(Beginning of Input)
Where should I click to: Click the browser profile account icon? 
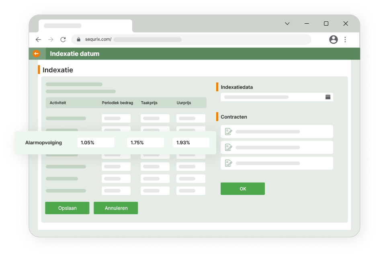click(x=333, y=39)
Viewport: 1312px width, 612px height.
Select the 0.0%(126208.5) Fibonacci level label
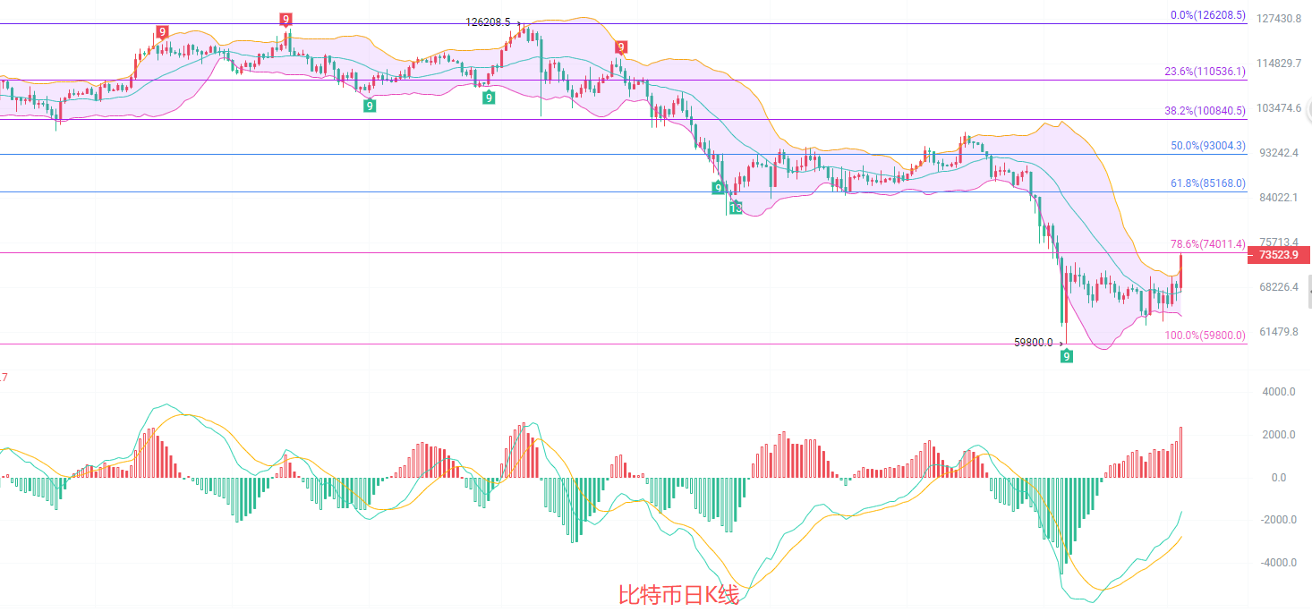[1207, 15]
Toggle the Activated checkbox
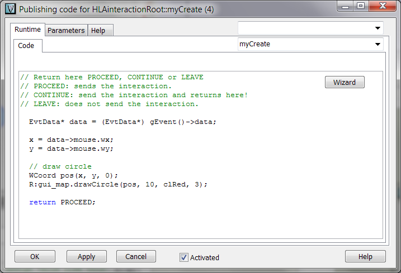 (x=184, y=257)
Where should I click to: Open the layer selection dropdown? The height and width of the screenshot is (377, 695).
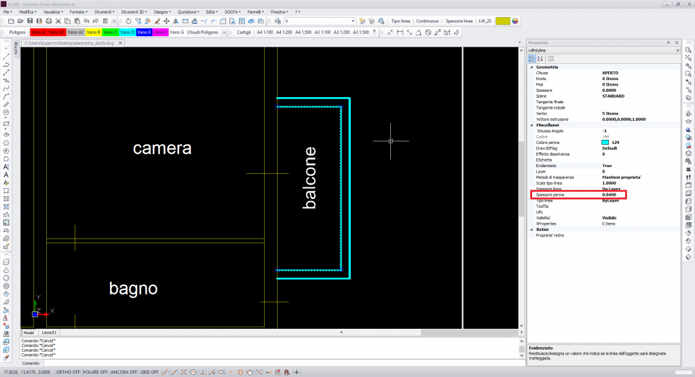coord(320,21)
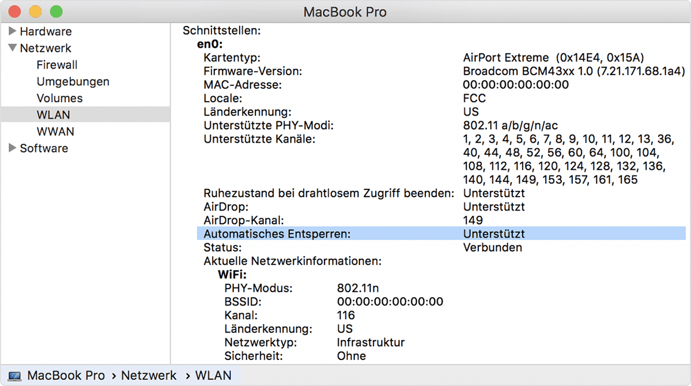Click the green fullscreen window button
Screen dimensions: 691x386
[56, 12]
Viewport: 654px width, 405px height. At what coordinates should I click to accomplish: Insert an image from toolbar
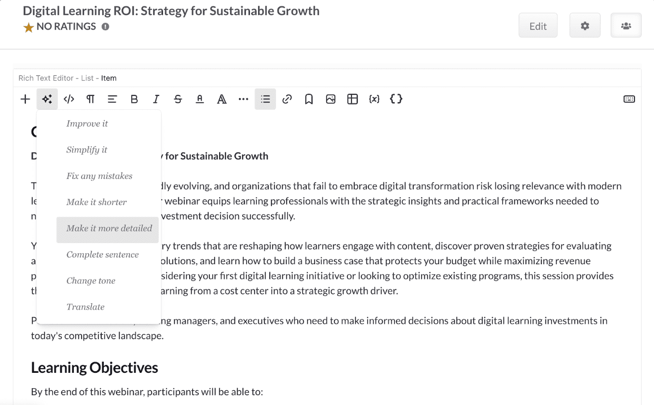point(330,99)
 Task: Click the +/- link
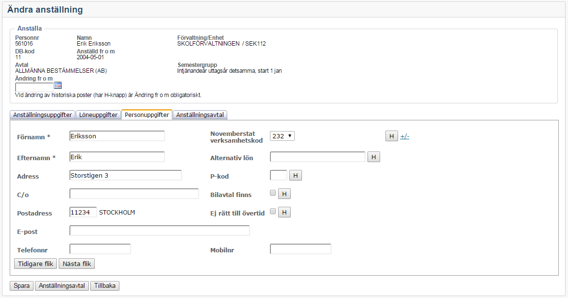404,137
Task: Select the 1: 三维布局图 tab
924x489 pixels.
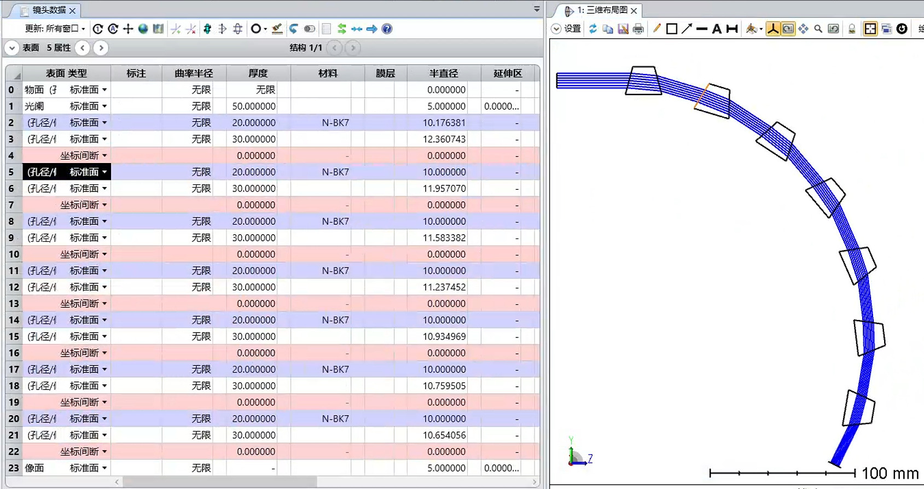Action: pos(602,10)
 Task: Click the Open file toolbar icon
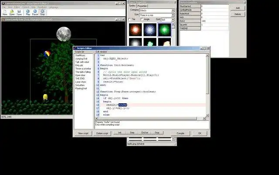(12, 13)
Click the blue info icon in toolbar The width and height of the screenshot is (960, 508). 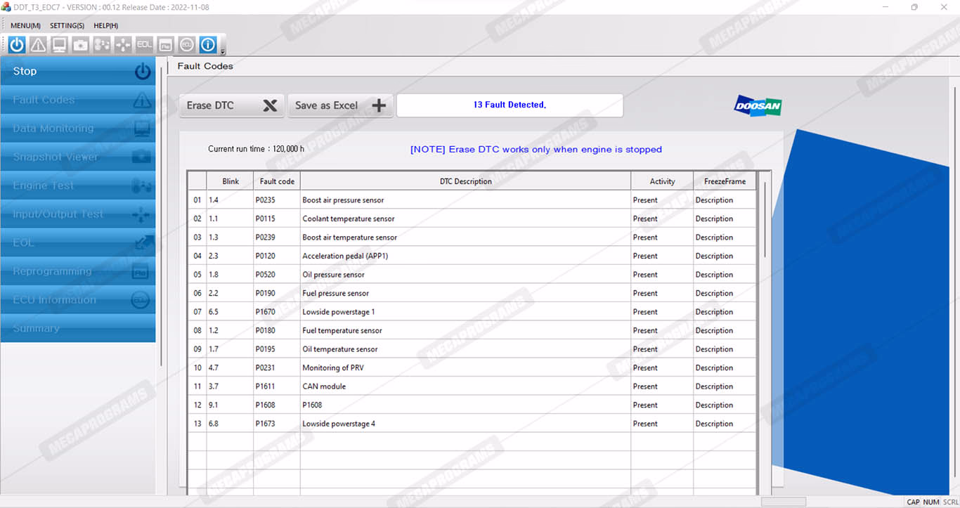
(End of Input)
**Activity**.
Only the lines from the one containing "Select the 0.0%(126208.5)" through the last line of the entries should be transcribed, exactly and with no pictures.

**Solution for this exercise**.
Select the 0.0%(126208.5) Fibonacci level label
[1207, 15]
Toggle the Activated checkbox
 (x=184, y=257)
Where should I click to: Open the layer selection dropdown? The height and width of the screenshot is (377, 695).
coord(320,21)
Click the green fullscreen window button
Screen dimensions: 691x386
[56, 12]
Viewport: 654px width, 405px height. At what coordinates should I click to accomplish: Insert an image from toolbar
point(330,99)
 Task: Click the +/- link
404,137
Task: Select the 1: 三维布局图 tab
924x489 pixels.
Action: pos(602,10)
 Task: Click the Open file toolbar icon
(12, 13)
Click the blue info icon in toolbar The width and height of the screenshot is (960, 508). 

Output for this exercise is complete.